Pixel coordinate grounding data
++++++++++
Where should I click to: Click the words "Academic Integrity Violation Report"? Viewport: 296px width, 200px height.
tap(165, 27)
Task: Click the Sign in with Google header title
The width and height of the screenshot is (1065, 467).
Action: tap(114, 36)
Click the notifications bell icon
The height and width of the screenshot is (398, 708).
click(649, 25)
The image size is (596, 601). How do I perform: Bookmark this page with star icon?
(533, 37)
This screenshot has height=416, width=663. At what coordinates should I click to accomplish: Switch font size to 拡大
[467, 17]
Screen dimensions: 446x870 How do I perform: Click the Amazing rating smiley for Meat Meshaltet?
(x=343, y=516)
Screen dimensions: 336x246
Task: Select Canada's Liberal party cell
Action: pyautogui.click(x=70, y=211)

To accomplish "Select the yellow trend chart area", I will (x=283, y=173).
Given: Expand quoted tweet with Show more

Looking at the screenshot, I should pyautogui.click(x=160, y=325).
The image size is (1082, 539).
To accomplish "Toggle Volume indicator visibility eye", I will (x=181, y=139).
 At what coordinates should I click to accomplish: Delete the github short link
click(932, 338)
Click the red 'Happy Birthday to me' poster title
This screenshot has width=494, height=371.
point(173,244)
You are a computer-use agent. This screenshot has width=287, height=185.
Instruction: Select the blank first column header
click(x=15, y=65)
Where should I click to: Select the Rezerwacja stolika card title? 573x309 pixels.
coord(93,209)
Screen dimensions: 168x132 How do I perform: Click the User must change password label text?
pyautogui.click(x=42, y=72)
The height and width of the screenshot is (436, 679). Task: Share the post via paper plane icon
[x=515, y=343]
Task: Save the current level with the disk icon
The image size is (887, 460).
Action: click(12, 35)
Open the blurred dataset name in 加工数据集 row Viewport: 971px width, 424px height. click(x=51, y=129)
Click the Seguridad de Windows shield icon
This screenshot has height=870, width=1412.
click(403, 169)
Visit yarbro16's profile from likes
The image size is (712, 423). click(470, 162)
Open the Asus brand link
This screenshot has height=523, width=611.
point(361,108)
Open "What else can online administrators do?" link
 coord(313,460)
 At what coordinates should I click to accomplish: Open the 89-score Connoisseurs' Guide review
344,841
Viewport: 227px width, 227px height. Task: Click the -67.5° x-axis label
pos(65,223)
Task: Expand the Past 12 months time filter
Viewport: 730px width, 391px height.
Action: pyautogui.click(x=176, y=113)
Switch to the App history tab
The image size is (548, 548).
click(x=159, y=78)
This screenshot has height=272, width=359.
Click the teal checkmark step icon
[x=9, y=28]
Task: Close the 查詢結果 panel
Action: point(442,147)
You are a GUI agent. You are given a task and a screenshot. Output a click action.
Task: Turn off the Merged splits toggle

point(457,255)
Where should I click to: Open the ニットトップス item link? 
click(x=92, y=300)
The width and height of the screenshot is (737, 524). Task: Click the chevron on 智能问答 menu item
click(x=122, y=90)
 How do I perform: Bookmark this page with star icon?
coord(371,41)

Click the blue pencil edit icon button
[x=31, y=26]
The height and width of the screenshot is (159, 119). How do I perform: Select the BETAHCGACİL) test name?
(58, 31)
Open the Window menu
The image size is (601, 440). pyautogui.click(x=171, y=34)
++++++++++
* ACTION ITEM *
Using the entries, state how many of their lines hold "will"; give the number and no more.

* ANSWER *
2